- WORK ITEM -
Output every entry exactly as it appears.

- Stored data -
[Start of section]

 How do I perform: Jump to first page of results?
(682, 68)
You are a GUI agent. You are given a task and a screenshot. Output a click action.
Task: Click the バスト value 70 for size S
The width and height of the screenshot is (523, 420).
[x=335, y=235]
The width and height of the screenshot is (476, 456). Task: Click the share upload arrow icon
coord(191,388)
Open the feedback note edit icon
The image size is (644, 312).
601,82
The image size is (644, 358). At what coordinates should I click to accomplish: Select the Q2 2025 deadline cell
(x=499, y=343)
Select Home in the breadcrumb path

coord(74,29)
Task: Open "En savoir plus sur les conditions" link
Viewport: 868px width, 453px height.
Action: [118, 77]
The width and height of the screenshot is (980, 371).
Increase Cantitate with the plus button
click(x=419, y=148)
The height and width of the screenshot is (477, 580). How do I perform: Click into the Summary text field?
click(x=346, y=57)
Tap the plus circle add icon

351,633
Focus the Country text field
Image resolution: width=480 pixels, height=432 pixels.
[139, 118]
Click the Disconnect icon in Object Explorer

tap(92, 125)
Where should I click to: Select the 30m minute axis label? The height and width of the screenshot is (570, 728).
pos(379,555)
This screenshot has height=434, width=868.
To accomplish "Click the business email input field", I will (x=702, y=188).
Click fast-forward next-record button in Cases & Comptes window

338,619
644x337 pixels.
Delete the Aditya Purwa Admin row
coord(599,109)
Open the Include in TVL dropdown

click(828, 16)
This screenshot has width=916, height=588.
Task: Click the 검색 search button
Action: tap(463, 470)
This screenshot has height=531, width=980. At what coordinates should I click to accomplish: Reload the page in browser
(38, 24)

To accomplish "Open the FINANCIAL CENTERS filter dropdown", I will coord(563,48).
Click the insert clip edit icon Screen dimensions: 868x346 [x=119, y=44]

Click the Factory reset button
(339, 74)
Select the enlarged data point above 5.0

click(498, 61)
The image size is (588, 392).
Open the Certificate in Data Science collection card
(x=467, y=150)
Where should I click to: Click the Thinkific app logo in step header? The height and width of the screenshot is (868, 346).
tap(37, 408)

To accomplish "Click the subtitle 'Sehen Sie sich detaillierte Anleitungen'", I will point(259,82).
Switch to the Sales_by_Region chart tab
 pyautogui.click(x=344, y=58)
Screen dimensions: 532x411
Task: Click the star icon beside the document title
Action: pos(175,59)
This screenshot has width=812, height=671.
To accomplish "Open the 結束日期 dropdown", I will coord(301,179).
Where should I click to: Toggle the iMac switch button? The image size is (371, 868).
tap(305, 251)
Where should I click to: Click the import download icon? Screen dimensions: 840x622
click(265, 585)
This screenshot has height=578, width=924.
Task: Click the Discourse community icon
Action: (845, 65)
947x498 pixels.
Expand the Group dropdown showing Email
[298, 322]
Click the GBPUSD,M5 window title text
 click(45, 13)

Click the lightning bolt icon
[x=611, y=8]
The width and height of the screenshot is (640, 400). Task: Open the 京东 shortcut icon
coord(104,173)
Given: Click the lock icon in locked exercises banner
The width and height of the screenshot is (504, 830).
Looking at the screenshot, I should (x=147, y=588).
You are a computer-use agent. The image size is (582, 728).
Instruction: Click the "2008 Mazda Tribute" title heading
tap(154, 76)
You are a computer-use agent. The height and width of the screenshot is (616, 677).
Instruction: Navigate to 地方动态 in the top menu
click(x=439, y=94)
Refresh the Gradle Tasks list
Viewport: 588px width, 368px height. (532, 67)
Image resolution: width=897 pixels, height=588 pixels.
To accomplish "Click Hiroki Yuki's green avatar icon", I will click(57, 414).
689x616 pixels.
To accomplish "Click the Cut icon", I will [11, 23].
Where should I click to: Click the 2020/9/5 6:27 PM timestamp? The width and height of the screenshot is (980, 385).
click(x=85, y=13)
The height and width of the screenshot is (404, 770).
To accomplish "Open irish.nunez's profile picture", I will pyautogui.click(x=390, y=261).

[End of section]

- REPLY TO THE EXERCISE -
 How do I perform: Jump to first page of results?
(682, 68)
You are a GUI agent. You are given a task and a screenshot. Output a click action.
Task: Click the バスト value 70 for size S
The width and height of the screenshot is (523, 420).
[x=335, y=235]
The width and height of the screenshot is (476, 456). Task: Click the share upload arrow icon
coord(191,388)
Open the feedback note edit icon
The image size is (644, 312).
601,82
The image size is (644, 358). At what coordinates should I click to accomplish: Select the Q2 2025 deadline cell
(x=499, y=343)
Select Home in the breadcrumb path

coord(74,29)
Task: Open "En savoir plus sur les conditions" link
Viewport: 868px width, 453px height.
Action: [118, 77]
The width and height of the screenshot is (980, 371).
Increase Cantitate with the plus button
click(x=419, y=148)
The height and width of the screenshot is (477, 580). How do I perform: Click into the Summary text field?
click(x=346, y=57)
Tap the plus circle add icon

351,633
Focus the Country text field
Image resolution: width=480 pixels, height=432 pixels.
[139, 118]
Click the Disconnect icon in Object Explorer

tap(92, 125)
Where should I click to: Select the 30m minute axis label? The height and width of the screenshot is (570, 728).
pos(379,555)
This screenshot has height=434, width=868.
To accomplish "Click the business email input field", I will (x=702, y=188).
Click fast-forward next-record button in Cases & Comptes window

338,619
644x337 pixels.
Delete the Aditya Purwa Admin row
coord(599,109)
Open the Include in TVL dropdown

click(828, 16)
This screenshot has width=916, height=588.
Task: Click the 검색 search button
Action: tap(463, 470)
This screenshot has height=531, width=980. At what coordinates should I click to accomplish: Reload the page in browser
(38, 24)

To accomplish "Open the FINANCIAL CENTERS filter dropdown", I will coord(563,48).
Click the insert clip edit icon Screen dimensions: 868x346 [x=119, y=44]

Click the Factory reset button
(339, 74)
Select the enlarged data point above 5.0

click(498, 61)
The image size is (588, 392).
Open the Certificate in Data Science collection card
(x=467, y=150)
Where should I click to: Click the Thinkific app logo in step header? The height and width of the screenshot is (868, 346).
tap(37, 408)

To accomplish "Click the subtitle 'Sehen Sie sich detaillierte Anleitungen'", I will point(259,82).
Switch to the Sales_by_Region chart tab
 pyautogui.click(x=344, y=58)
Screen dimensions: 532x411
Task: Click the star icon beside the document title
Action: pos(175,59)
This screenshot has width=812, height=671.
To accomplish "Open the 結束日期 dropdown", I will coord(301,179).
Where should I click to: Toggle the iMac switch button? The image size is (371, 868).
tap(305, 251)
Where should I click to: Click the import download icon? Screen dimensions: 840x622
click(265, 585)
This screenshot has height=578, width=924.
Task: Click the Discourse community icon
Action: (845, 65)
947x498 pixels.
Expand the Group dropdown showing Email
[298, 322]
Click the GBPUSD,M5 window title text
 click(45, 13)

Click the lightning bolt icon
[x=611, y=8]
The width and height of the screenshot is (640, 400). Task: Open the 京东 shortcut icon
coord(104,173)
Given: Click the lock icon in locked exercises banner
The width and height of the screenshot is (504, 830).
Looking at the screenshot, I should (x=147, y=588).
You are a computer-use agent. The image size is (582, 728).
Instruction: Click the "2008 Mazda Tribute" title heading
tap(154, 76)
You are a computer-use agent. The height and width of the screenshot is (616, 677).
Instruction: Navigate to 地方动态 in the top menu
click(x=439, y=94)
Refresh the Gradle Tasks list
Viewport: 588px width, 368px height. (532, 67)
Image resolution: width=897 pixels, height=588 pixels.
To accomplish "Click Hiroki Yuki's green avatar icon", I will click(57, 414).
689x616 pixels.
To accomplish "Click the Cut icon", I will [11, 23].
Where should I click to: Click the 2020/9/5 6:27 PM timestamp? The width and height of the screenshot is (980, 385).
click(x=85, y=13)
The height and width of the screenshot is (404, 770).
To accomplish "Open irish.nunez's profile picture", I will pyautogui.click(x=390, y=261).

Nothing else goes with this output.